Ii, T., Satomi, Y., Katoh, D., Shimada, J., Baba, M., Okuyama, T., Nishimo, H., and Kitamura, N., Induction of cell cycle arrest and p21CIPI/WAFI expression in human lung cancer cells by isoliquiritigenin, Cancer Lett., 207:27–35, 2004.
Kanzawa, M., Satomi, Y., Mitzutani, Y., Ukimura, O., Kawauchi, A., Sakai, T., Baba, M., Okuyama, T., Nishino, H., and Miki, T., Isoliquiritigenin inhibits the growth of prostate cancer, Eur. Urol., 43:580–586, 2003.
Maggliolini, M., Statti, G., Vivacqua, A., Gabriele, S., Rago, V., Loizzo, M., Menichini, F., and Amdo, S., Estrogenic and antiproliferative activities of isoliquiritigenin in MCF7 breast cancer cells, J. Steroid Biochem. Mol. Biol., 82:315–322, 2002.

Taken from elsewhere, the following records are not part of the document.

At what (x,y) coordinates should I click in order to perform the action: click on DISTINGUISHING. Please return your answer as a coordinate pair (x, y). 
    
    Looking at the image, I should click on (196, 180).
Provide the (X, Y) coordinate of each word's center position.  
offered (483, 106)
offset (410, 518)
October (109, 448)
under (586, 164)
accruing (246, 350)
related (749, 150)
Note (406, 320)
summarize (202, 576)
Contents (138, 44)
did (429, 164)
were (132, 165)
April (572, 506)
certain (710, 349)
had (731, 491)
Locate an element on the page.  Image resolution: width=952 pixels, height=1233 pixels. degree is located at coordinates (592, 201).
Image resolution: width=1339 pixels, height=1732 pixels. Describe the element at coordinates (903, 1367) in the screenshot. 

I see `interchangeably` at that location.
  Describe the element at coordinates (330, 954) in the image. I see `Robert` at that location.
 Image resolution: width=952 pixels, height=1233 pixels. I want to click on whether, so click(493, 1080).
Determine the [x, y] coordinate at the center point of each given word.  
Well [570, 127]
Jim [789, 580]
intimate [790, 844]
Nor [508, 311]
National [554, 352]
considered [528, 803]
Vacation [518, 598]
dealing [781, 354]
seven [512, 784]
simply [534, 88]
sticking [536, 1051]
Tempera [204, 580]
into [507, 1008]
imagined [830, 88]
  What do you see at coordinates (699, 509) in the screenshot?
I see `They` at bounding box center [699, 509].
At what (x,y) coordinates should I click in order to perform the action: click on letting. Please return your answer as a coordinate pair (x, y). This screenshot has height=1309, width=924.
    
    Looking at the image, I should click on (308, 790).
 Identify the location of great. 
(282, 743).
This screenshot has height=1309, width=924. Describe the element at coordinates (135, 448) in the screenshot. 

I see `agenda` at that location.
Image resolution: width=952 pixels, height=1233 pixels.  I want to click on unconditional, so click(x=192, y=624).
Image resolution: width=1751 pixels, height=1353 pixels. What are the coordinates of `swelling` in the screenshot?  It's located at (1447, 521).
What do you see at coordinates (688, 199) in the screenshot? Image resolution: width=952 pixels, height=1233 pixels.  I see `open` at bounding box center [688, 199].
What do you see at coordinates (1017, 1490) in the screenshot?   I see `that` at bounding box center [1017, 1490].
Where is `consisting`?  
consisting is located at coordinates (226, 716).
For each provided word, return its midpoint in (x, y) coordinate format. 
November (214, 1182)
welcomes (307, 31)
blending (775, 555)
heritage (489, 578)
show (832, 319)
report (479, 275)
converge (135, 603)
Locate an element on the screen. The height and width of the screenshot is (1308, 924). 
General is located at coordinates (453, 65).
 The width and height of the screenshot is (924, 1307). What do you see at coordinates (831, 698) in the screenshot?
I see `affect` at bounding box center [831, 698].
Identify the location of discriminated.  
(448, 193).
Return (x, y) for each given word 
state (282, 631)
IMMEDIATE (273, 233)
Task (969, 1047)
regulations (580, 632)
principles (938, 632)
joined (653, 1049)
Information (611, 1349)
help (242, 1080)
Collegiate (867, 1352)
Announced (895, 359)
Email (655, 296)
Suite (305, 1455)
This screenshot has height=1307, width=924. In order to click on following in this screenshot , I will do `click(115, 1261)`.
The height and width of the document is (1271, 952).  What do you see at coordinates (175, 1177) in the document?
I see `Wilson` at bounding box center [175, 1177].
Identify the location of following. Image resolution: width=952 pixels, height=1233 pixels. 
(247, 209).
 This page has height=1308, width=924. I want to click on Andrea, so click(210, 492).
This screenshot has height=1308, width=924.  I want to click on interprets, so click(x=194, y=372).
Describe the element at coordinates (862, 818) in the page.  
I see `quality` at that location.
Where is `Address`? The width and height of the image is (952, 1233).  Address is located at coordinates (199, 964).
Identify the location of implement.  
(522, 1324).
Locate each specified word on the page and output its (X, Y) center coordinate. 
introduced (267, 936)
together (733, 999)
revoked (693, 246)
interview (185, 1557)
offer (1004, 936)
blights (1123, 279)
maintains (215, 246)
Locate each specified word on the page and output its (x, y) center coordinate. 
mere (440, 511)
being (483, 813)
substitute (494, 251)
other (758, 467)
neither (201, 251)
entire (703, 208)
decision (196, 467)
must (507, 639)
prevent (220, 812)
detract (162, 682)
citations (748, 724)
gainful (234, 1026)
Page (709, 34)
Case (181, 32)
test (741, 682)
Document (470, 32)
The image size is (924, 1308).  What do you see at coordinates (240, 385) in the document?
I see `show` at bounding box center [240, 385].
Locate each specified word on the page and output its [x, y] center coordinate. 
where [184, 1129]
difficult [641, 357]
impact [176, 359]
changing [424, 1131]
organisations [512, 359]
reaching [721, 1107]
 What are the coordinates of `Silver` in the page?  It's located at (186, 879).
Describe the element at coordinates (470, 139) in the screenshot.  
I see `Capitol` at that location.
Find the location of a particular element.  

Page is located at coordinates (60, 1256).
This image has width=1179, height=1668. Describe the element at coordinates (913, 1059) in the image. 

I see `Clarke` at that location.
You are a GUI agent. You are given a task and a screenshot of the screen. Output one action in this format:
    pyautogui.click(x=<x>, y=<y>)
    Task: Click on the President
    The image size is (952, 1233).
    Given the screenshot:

Yamamoto, S., Aizu, E., Jiang, H., Nakadate, T., Kiyoto, I., Wang, J.C., and Kato, R., The potent antitumor-promoting agent isoliquiritigenin, Carcinogenesis, 12:317–323, 1991.
Yamazaki, S., Morita, T., Endo, H., Hamamoto, T., Baba, M., Joichi, S., Kaneko, S., Okada, Y., Okuyama, T., Nishino, H., and Tokue, A., Isoliquiritigenin suppresses pulmonary mertastasis of mouse renal cell carcinoma, Cancer. Lett., 183:23–30, 2002.